そこでファン自体を交換してやろうと、Amazon.co.jpで静音ケースファンを探したら、意外や意外、たった600円弱の格安静音ケースファン見つけて購入。
パソコンの自作経験がないので、恐るおそる元のファンと交換したところ、なんと本体の騒音が体感でほぼ半減。こんなことなら、もっと早くファンを交換しておくんだった。
次に、デフラグで改善したディスクI/Oを根本的に改善しようと、5400rpmのシステムドライブに追加して、せめてデータ用の内蔵SATAにと7200rpm、Amazon.co.jpで「静かだ」という評価のあったHDDを購入。
1TBで5,000円とは、隔世の感あり。SATAケーブルも忘れずに、と。
やはり自作経験のない僕がこわごわHDDを追加し、音楽、動画データをすべてD:ドライブに移動したら、動画エンコーディングが若干速くなったような気がした。
やっぱりCPU自体を交換するべかと思ったが、どうやら同じソケット、同じチップセットのマザーボードが使えるInterl製CPUの中では、Core 2 Quad Q9550が、ほとんど最速と判明。これ以上、劇的に速くしようと思えば、もうCore iシリーズにするしかない。

CPUの交換はあきらめた。
じゃあビデオカードをNVIDIA GeForce GTS 450あたりに交換するのはどうかと思ったが、シンプルな操作感が好きで愛用しているWindows Live Movie MakerはCUDAエンコーディング非対応。ビデオカードを交換しても全く意味がないさそう。
ここで高速化はあきらめ、静音化の追求へ。
あらためてパソコンの中身をのぞいてみると、目立つファンは、CPUクーラーと電源。CPUクーラーの交換は恐いのであきらめ、電源の交換を思い立つ。
価格.comで静音性評価が高く、既存の400W(ピーク450W)以上の電源を探してから、Amazon.co.jpで安く購入。700Wが7,000円で買えてしまった。

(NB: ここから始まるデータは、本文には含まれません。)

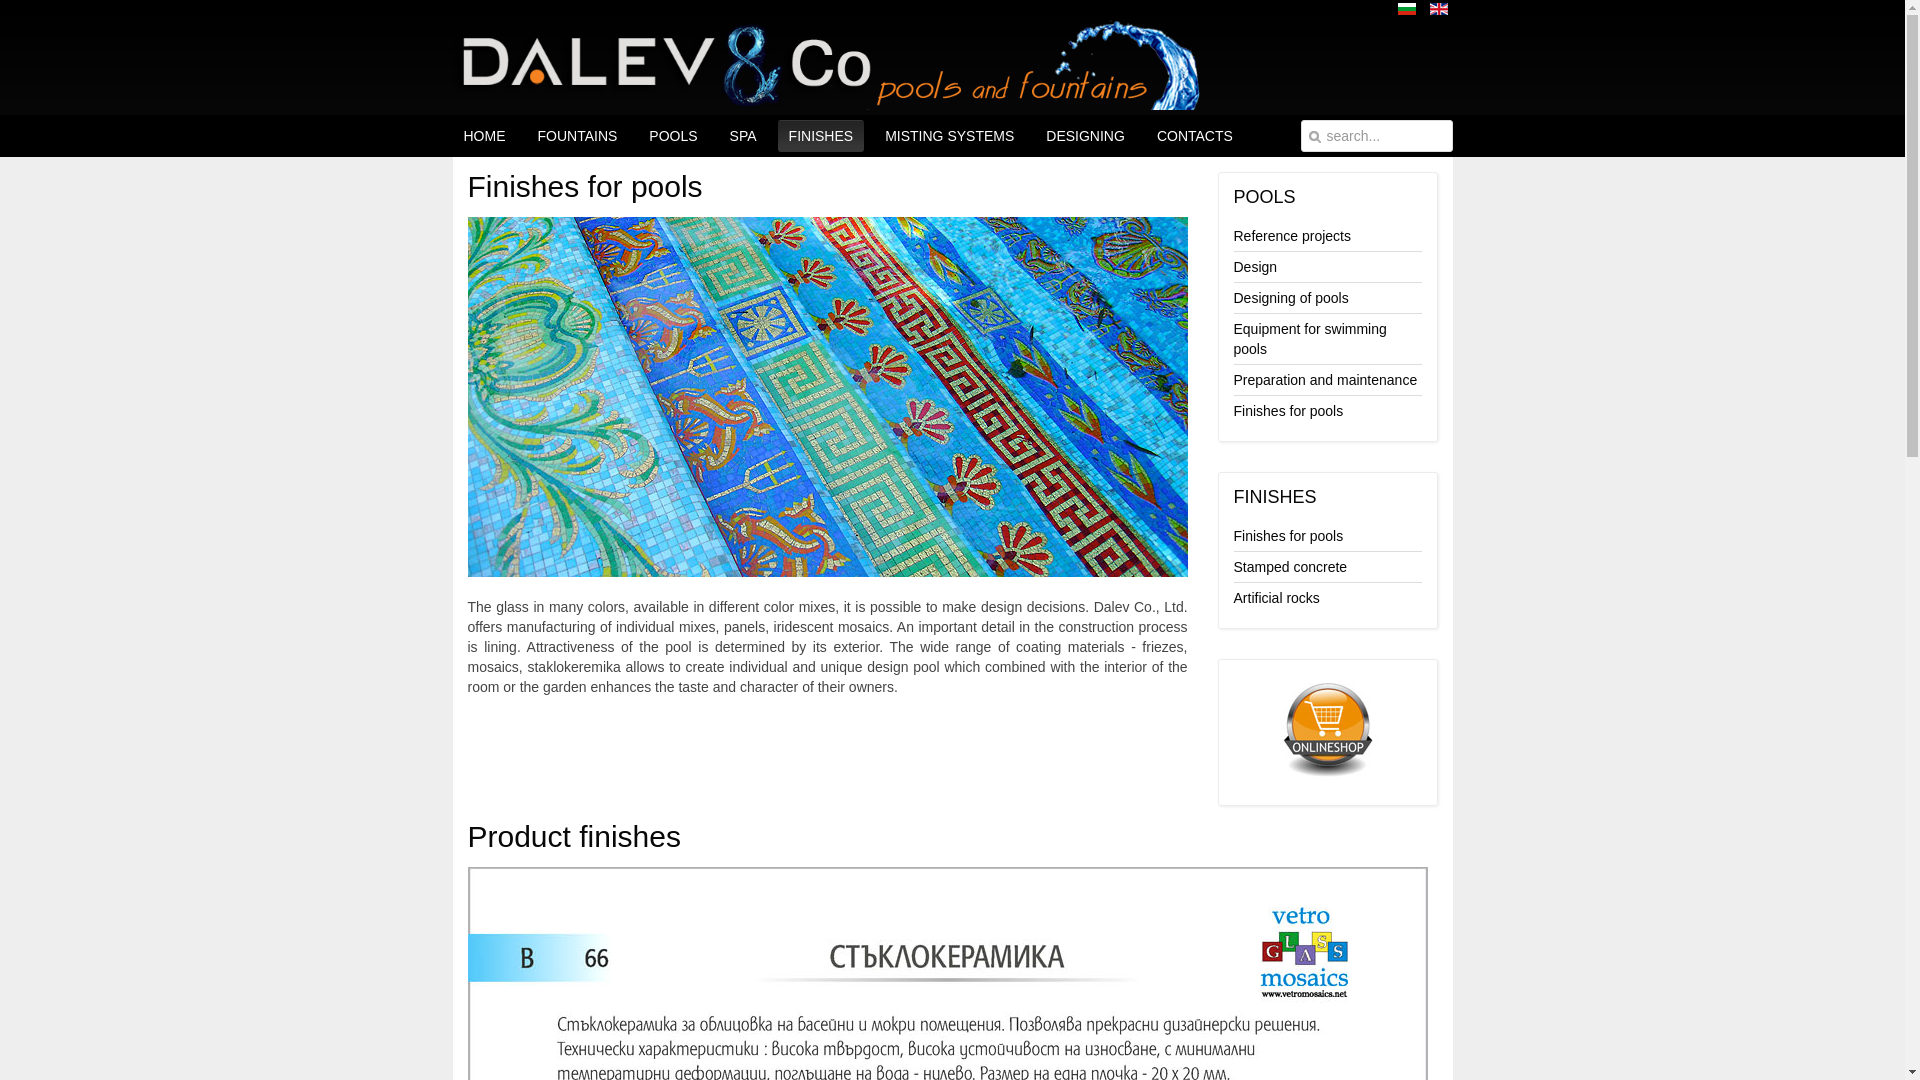 This screenshot has height=1080, width=1920. I want to click on Design, so click(1328, 266).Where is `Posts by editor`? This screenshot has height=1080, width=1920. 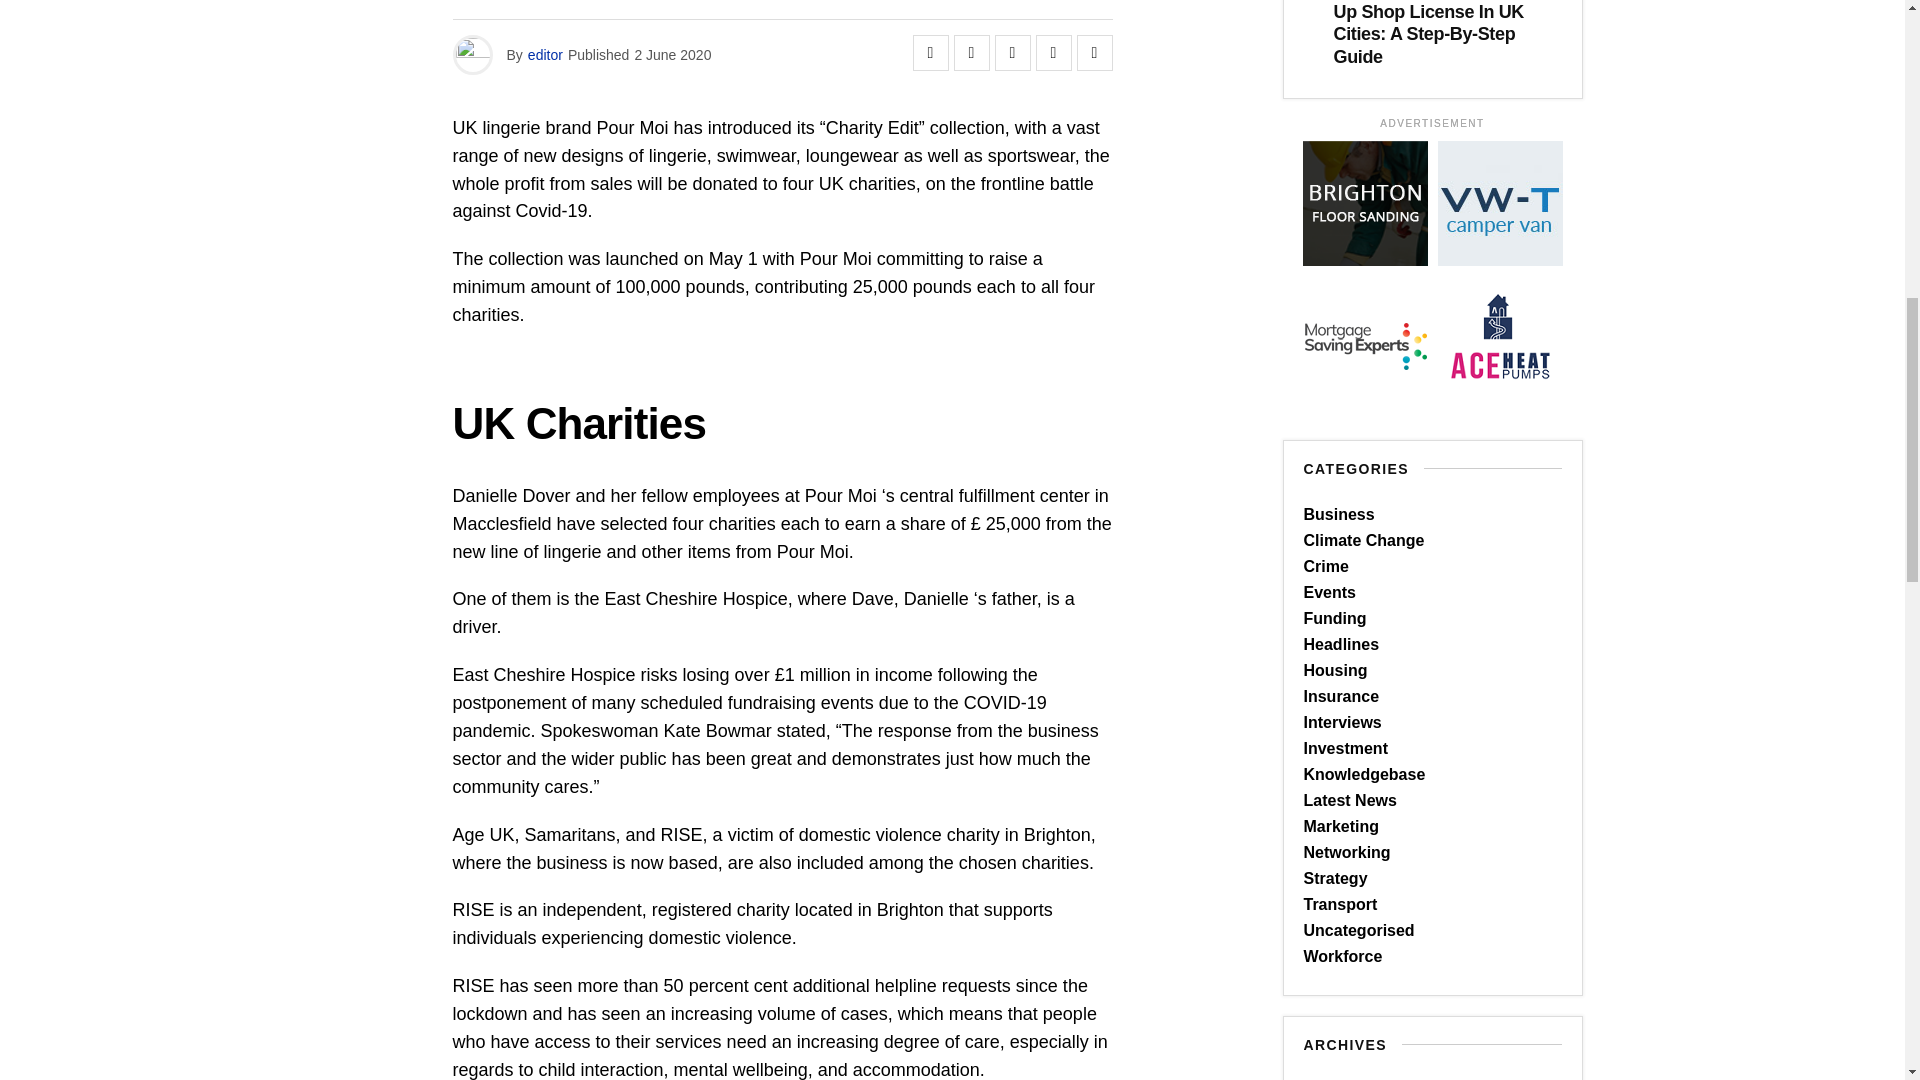 Posts by editor is located at coordinates (545, 54).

その電源が今晩とどいたので、やはりPC自作経験のない僕は、まずマザーボードのメインコネクタを外し、旧電源ボックスを取り外し、新電源をネジ止めし、形状を確認しつつ、一つひとつ残りのコネクタを一つずつ、旧電源のものを抜いては、新電源のものを挿すという、神経質な作業をやってみた。
すると、当然といえば当然だが、700Wの電源ボックスから伸びている電源ケーブルが余りまくった。もともと付いていたマジックテープで余分なケーブルを縛ってフロントベイのぽっかりあいた空間に押し込む。

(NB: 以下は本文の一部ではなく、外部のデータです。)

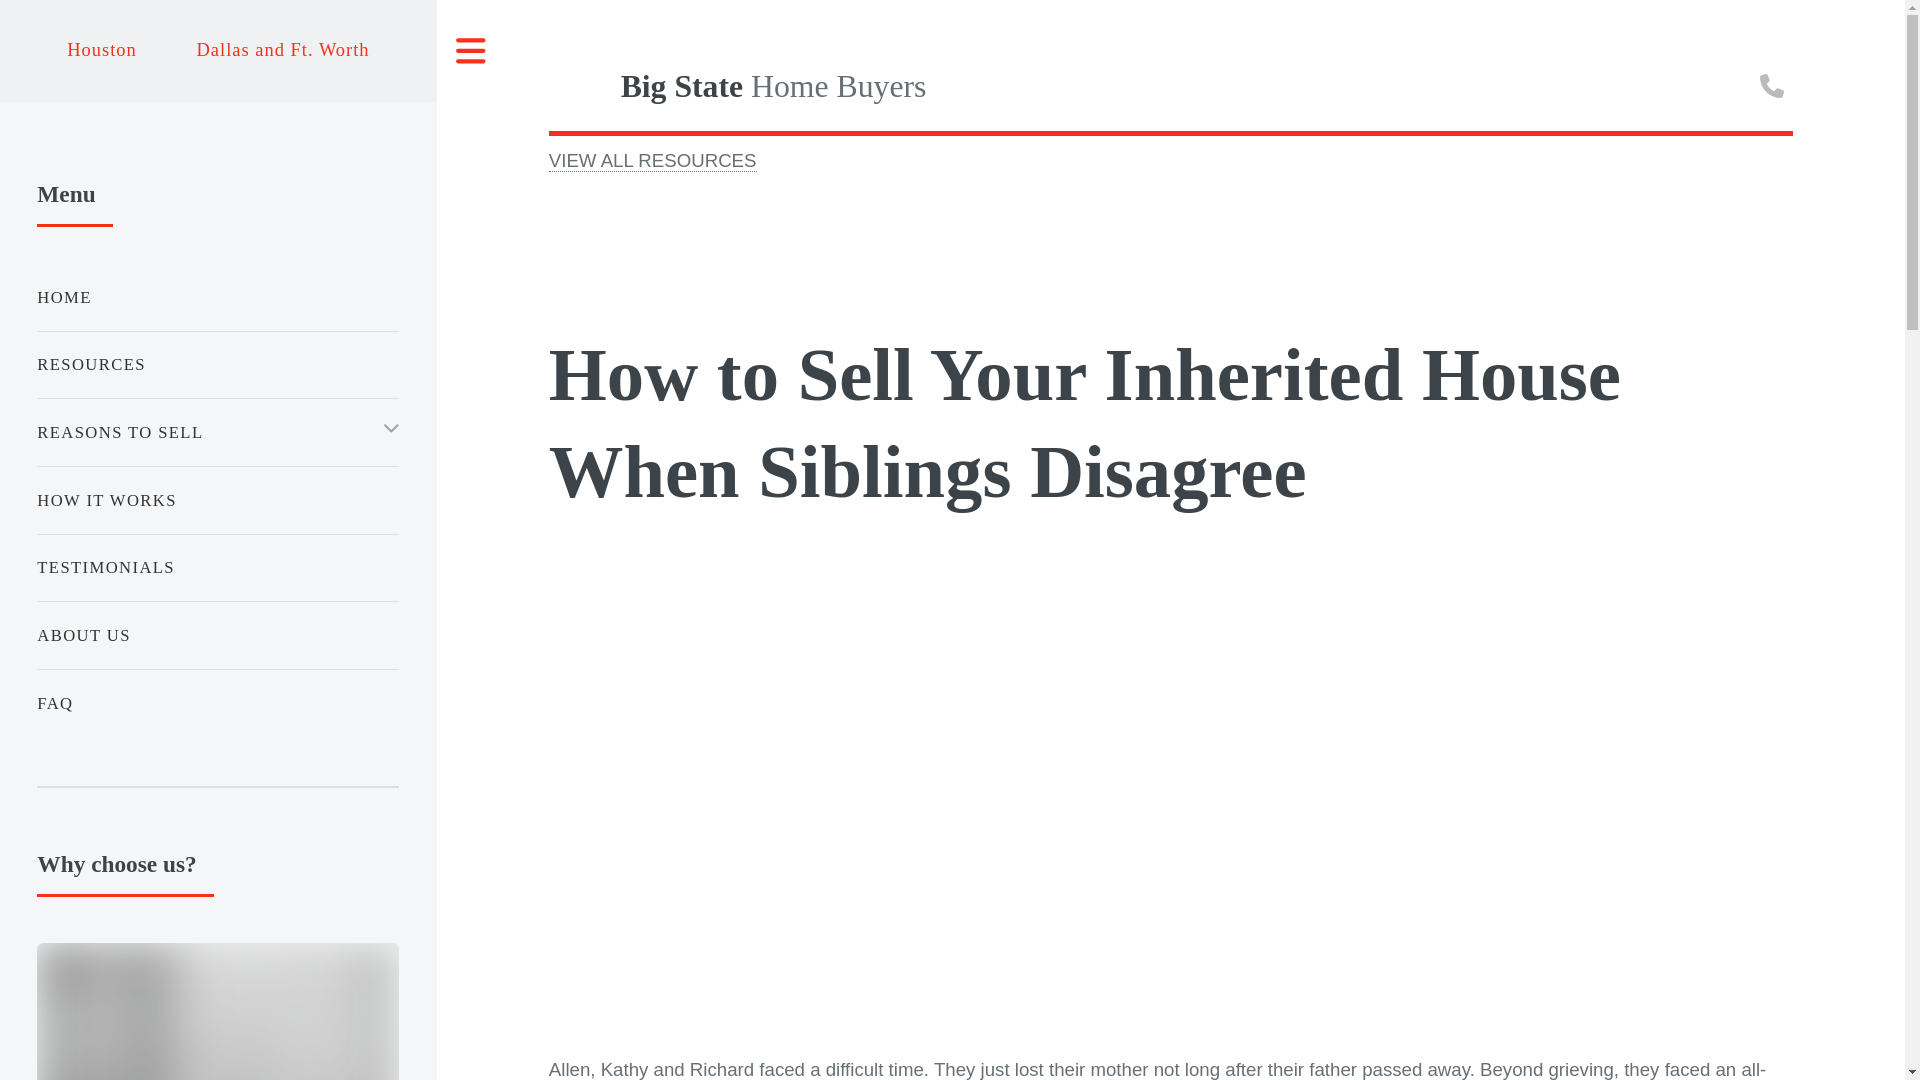 Image resolution: width=1920 pixels, height=1080 pixels. I want to click on TESTIMONIALS, so click(218, 568).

そしてケースファンの電源が、マザーボードからとられていたのを、電源ボックスから直接とるように変更。
ケースの中を思い切っていろいろ抜き挿ししたついでに、勇気を出してビデオカードを引っこ抜き、小さなファンにたっぷり付いていたホコリを、掃除機できれいに吸い取った。

CPUクーラーのファンの奥にあるフィンにたっぷり付いていたホコリもどうにかしたかったが、ファンだけを外す方法がわからず断念。
とりあえずビデオカードのファンの騒音も低減できたところで、電源をON。
おおっ。確実に電源ファンも静かになっている。もともと400Wで動いていたので、700W電源に付いている大型ファンは、かなり低回転でも冷却できると見た。
しかも、700W電源とケースはまだ利用できるので、マザーボードとCPU、ビデオカードの順に買い換えていけば、新品のパソコンを買わなくても、自作の最新PCを作れるというオマケ付き。
久しぶりにシステム屋さんらしい作業をしてみたのだった。